In this project a specialist thyroid hormone manufacturer will make T3S for use in a clinical trial. 76 patients who are normally on LT4 alone will take either LT4 alone or LT4+T3S. After 24 weeks, all patients will swap to the other treatment for another 24 weeks ("cross-over"). We will use a specially designed questionnaire to measure thyroid related QoL ("ThyPro") as well as measuring other effects of thyroid hormone including body composition, body weight and metabolic rate to compare the two treatments. All patients in the study will carry the Thr92Ala gene difference as they are likely to benefit the most, but future studies may also show benefit in other patients on T4.

Thyroid hormones are sold by smaller "generic" drug companies that do not have large research budgets, so the companies are unlikely to do this study without UKRI funding. If our trial shows benefit, doctors are likely to want to prescribe it for their patients. We have had initial consultations with the regulatory authority, MHRA, regarding the possibility to consider T3S as a form of T3 and not a "new active substance". This would mean that only limited additional evidence would be required to obtain a licence to market T3S. If so, T3S could be available to patients within 2-3 years of completion of the current study and we have already had interest from one of the leading thyroid hormone companies in marketing T3S if the trial shows benefit.

Technical Summary

Thyroid hormone is the 3rd most commonly prescribed drug in the UK and is used by over 1.5 million patients daily.

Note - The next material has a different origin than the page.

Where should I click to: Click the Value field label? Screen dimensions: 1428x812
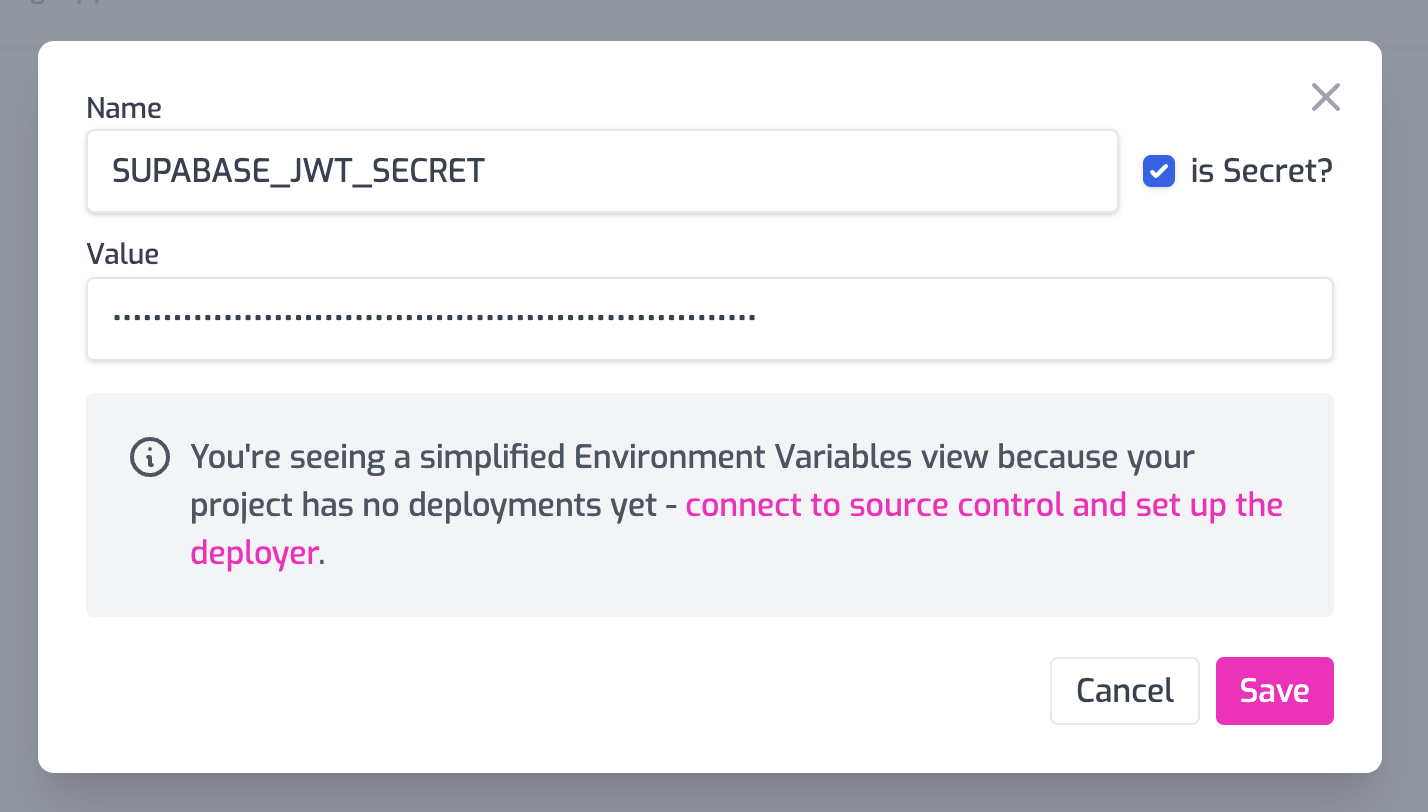click(123, 254)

Use of the prohormone, thyroxine (LT4) rather than the active hormone (liothyronine, LT3) is currently recommended. However this results in an unphysiological high serum T4/T3 ratio and population based studies show significant increases in psychological morbidity as well as BMI, lipid abnormalities and cardiovascular and all cause mortality. Laboratory studies show that excess LT4 inhibits local generation of T3 within tissues by the deiodinase 2 (D2) enzyme resulting in relative tissue hypothyroidism which may explain excess morbidity. In addition, 14% of the population are homozygous for a polymorphism in the coding region of the D2 gene (Thr92Ala) which appears to substantially increase the excess morbidity associated with LT4 monotherapy.

Rodent studies indicate that combination LT4+LT3 therapy is required to achieve normal tissue thyroid hormone activity. However, currently available LT3 preparations have a short half-life and cannot deliver serum T3 levels that are stable enough to allow accurate dosing and physiological replacement.

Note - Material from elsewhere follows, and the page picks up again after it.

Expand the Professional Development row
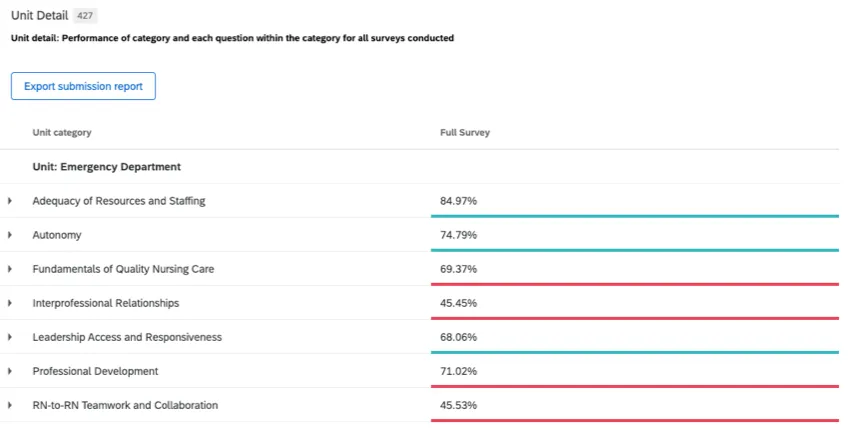This screenshot has height=433, width=850. 10,371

T3 sulphate (T3S) is a potential solution. T3S is a natural metabolite of T3 from which T3 can be regenerated. Once daily orally administered T3S results in slow generation of circulating T3 producing stable levels for more than 48 hours permitting physiological replacement. A phase 2a multi-dose study over 11 weeks achieved both T4/T3 ratios and levels of TSH in the reference range in around 90% of individuals as compared to 45% on LT4 alone. We therefore propose to conduct a phase 2b randomised blinded cross-over study in 76 individuals currently on LT4 alone to determine whether combination LT4+T3S therapy is superior to LT4 alone in addressing the unmet clinical need. Subjects homozygous for the D2 Thr92Ala polymorphism will be studied as this appears to enrich for subjects with persistent symptoms.